Joel: And I was like, “Oh, shit.” So I had to sort of, like, figure out how to now play Skyler, now that my own voice had changed. But Keith kind of sits at the bottom of my range, and Skyler sits slightly above my own range now, and Jamie sits right at the top of my range, and he’s much more colorful, and he’s there. And, you know, the others are… A lot of them are based on people I know, which is really funny. The lawyer character is definitely someone I know.

Haley: What a coincidence. So do I.

Joel: But he’s very persnickety and particular. My favorite thing about this person is he picks up potato chips with a napkin. He doesn’t wanna get… He’s a little bit germophobic and he picks up… But he’s just sort of… And so he’s just very careful. And that’s what I like about, you know, the way I suddenly voiced him. So, yeah, no, it’s weird, but…

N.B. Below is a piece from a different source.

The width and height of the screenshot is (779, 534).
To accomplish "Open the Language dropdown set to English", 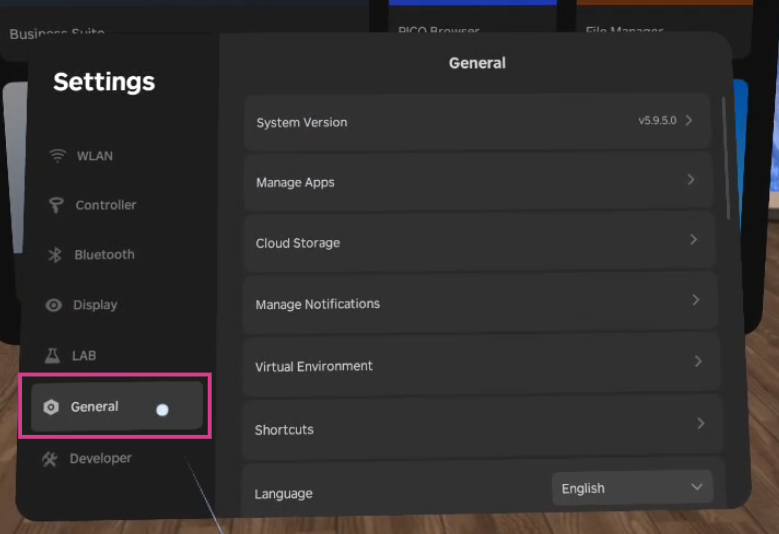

Haley: And a lot of that is, now, when I write them, I hear, especially Philip…

Joel: Most probably.

Haley: …and I had Rodolfo but yeah, but definitely Philip and Skyler’s mother, I hear you. I know. And now, I sort of write them based on how I think you’re going to make them sound when you say certain, you know, phrases and sentences. So that’s not…

Joel: Your vocabulary actually has shifted because the first books that I did, Philip never said the word dude, and I voiced him as a character who would never… The way I did his voice is he was not someone who would say dude. And then all of a sudden, like, book three, she started writing dude, and I called her up and I was like, “What the hell do I do with this?”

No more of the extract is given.